____ STORED DATA
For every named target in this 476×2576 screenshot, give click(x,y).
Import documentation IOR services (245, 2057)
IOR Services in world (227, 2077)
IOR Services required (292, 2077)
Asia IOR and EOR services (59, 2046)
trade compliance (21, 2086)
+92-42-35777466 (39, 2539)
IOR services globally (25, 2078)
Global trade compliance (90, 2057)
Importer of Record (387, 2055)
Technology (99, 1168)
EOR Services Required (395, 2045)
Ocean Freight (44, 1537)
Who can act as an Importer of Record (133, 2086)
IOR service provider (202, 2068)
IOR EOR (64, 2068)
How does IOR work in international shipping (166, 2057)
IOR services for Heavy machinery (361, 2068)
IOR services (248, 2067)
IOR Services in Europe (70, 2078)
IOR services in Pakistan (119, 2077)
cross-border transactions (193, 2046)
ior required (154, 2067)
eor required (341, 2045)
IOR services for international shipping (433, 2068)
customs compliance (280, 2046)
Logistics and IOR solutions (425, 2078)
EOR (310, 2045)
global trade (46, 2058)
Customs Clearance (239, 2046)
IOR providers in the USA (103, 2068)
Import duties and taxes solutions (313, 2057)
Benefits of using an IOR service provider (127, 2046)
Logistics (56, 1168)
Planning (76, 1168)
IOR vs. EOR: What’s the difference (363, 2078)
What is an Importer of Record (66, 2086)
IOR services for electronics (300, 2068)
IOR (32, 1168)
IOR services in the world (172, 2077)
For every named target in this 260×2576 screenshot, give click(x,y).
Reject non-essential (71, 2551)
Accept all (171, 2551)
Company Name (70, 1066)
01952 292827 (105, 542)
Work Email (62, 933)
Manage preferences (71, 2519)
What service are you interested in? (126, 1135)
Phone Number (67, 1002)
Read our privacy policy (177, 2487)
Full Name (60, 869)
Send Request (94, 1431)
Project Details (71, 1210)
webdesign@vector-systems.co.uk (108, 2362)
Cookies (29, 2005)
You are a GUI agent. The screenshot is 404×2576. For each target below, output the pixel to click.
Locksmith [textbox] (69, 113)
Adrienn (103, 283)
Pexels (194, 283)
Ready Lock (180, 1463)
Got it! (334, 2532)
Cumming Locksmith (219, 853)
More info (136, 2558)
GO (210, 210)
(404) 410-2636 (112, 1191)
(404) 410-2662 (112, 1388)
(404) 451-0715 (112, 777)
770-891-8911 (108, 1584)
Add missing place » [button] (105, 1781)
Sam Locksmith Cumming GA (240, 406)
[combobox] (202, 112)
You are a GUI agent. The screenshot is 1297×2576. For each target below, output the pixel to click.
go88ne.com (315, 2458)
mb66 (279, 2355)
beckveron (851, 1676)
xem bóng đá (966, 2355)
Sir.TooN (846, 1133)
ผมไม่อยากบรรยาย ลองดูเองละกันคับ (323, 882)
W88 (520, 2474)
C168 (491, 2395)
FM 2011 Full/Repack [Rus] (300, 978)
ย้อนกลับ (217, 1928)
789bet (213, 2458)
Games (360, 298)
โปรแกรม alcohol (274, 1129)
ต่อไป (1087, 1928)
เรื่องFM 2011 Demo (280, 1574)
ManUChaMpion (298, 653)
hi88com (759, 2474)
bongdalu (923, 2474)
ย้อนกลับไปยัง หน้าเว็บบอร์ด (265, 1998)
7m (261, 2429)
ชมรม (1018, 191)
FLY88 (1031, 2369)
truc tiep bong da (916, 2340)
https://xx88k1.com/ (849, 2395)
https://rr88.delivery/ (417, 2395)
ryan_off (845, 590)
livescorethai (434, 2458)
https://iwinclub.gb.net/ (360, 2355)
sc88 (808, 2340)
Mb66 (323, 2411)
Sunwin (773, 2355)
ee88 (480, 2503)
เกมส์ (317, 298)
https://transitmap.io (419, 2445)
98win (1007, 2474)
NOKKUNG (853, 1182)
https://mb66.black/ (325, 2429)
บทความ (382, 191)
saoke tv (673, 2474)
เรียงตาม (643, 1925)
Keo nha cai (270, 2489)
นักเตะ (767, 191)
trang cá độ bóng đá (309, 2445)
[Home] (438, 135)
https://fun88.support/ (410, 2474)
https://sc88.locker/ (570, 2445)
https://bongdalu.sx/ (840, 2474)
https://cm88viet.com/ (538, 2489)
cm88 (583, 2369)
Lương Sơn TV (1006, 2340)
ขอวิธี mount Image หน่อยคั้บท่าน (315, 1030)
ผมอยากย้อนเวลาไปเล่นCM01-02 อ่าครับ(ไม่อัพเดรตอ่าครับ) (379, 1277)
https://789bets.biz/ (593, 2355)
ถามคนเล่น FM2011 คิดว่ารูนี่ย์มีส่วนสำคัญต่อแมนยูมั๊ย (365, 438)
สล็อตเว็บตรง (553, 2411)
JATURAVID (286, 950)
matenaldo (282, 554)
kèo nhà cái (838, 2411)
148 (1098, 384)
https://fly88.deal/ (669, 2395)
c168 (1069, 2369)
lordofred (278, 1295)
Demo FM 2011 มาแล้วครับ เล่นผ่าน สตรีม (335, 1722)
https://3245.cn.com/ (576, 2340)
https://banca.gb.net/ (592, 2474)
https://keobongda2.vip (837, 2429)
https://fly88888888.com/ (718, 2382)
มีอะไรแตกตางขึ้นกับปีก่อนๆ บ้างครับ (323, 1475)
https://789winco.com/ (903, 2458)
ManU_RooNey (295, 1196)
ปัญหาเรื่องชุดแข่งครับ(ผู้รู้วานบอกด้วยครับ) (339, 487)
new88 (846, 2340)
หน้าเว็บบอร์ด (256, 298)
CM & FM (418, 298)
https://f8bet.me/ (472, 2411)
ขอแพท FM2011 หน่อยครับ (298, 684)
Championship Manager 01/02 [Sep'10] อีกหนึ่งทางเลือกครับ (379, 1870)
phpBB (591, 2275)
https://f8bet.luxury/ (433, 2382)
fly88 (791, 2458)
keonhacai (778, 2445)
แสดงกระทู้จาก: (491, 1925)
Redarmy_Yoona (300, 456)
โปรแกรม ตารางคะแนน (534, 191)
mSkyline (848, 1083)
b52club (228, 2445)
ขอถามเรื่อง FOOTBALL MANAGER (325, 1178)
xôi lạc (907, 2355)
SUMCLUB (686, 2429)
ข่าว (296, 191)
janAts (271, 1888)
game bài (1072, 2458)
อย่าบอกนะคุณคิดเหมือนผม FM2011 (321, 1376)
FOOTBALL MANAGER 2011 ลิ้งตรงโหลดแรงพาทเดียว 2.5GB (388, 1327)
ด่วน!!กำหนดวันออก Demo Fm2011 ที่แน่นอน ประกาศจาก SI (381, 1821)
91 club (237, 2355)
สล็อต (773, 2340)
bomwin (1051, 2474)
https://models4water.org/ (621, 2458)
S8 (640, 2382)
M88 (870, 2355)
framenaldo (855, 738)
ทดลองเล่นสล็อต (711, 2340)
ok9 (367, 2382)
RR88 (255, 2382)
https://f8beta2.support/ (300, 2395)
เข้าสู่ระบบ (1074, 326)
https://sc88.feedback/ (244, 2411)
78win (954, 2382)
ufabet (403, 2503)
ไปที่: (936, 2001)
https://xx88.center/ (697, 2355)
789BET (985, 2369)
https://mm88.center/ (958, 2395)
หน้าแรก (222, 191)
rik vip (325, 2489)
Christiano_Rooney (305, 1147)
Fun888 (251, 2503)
________
_EXERCISE INSTRUCTIONS_.
Search the records above for the string "screenshot". Report each line that has it.

_RESPONSE TO THE EXERCISE_.
For every named target in this 476×2576 screenshot, give click(x,y).
For every named target in this 260×2576 screenshot, give click(x,y).
You are a GUI agent. The screenshot is 404×2576. For each target below, output the pixel to click.
You are a GUI agent. The screenshot is 1297×2576. For each target below, output the pixel to click.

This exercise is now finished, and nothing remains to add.